Insert attention/convolutions that operate along the time axis between the existing spatial layers. Each pixel now attends to itself across neighboring frames.
Freeze a trained image model and train only a small "motion module" of temporal layers. You inherit a strong image prior and just teach it to move.
Compress in time as well as space, so a clip becomes a compact spatiotemporal latent: the video analog of §08.
Full 3D attention is too costly, so split it: attend over space, then over time. Cheaper, and most coherence comes from the temporal pass.
Factorized attention: one pass keeps each frame internally coherent, the other keeps a point consistent as time advances. Together they remove flicker.
The cutting edge (Sora-class systems) drops the U-Net for a Diffusion Transformer over spacetime patches of a 3D latent, but conceptually it's still §02's idea: denoise a compressed representation, now with time folded in.
where the field is going + your path
The frontier, and the order to build it yourself
Two shifts define modern systems (SD3, Flux, Sora-class). Worth knowing so you're learning the current thing, not the 2021 thing:
Replace the U-Net with a transformer over image patches. Scales more predictably with data and compute; now standard at the high end.
Instead of the discrete noise chain, learn a straight-line velocity field from noise to data. Fewer steps, cleaner training. Same compass idea, smoother road.
But you learn this by climbing a ladder, smallest rung first. Each rung is runnable in an afternoon to a weekend and proves you understood the one before:
DDPM on MNIST
Tiny U-Net, §03 schedule, §04 loss, §06 DDPM sampler. When fuzzy digits emerge from noise, you've understood the core. ~150 lines.

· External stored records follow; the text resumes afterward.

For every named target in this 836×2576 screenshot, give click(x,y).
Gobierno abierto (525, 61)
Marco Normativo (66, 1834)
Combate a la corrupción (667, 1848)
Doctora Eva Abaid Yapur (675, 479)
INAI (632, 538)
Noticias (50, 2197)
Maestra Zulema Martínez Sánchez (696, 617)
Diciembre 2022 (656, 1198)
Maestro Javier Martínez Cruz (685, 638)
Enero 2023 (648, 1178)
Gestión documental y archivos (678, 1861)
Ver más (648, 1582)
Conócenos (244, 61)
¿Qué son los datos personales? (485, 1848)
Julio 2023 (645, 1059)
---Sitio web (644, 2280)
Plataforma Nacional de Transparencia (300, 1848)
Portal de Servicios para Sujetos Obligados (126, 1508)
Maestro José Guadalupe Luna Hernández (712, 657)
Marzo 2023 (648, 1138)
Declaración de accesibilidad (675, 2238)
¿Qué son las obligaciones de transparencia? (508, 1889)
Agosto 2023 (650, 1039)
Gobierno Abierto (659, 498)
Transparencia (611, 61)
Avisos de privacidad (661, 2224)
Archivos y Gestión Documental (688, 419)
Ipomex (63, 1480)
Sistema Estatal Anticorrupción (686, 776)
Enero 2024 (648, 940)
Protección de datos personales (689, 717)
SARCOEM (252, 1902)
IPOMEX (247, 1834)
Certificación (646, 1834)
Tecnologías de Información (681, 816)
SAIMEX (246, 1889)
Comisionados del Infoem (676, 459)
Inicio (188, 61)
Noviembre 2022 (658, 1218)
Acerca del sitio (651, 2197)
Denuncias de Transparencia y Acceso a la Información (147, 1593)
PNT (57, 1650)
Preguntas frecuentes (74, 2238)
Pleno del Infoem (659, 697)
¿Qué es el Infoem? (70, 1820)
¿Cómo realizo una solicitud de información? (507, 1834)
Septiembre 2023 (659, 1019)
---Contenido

CIFAR-10 + DDIM + class labels
Go to color, add self-attention, swap in DDIM for fast sampling, and condition on a class label. Your first controlled generation.
Train (or borrow) a VAE → latent diffusion
Move diffusion into latent space (§08). Use a pretrained VAE so you can focus on the U-Net. This is the real Stable Diffusion shape.
Text conditioning + classifier-free guidance
Plug in a frozen CLIP encoder, add cross-attention (§07), train with prompt dropout, expose the guidance dial. Now you have text-to-image.
Temporal module for short clips
Freeze your image model, add temporal attention (§09), train on a small video set. Watch a coherent few-second clip appear.
Modernize
Re-implement the backbone as a DiT and switch the objective to flow matching. You're now building what the labs build.
A diffusion model is a denoiser that learned, at every noise level, which direction points toward real data, and generation is just following that compass from static all the way home. Everything else (U-Net vs DiT, pixels vs latents, image vs video, text control) is engineering around that single sentence.